#### [The problem]
Only an exact repetition of the entries will do.

[Stored records]

Content starts

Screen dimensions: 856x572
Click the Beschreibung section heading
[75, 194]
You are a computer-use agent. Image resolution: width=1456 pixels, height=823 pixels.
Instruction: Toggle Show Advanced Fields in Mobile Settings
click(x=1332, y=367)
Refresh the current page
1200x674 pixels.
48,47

Content ends

#### [Solution]
Screen dimensions: 856x572
Click the Beschreibung section heading
[75, 194]
You are a computer-use agent. Image resolution: width=1456 pixels, height=823 pixels.
Instruction: Toggle Show Advanced Fields in Mobile Settings
click(x=1332, y=367)
Refresh the current page
1200x674 pixels.
48,47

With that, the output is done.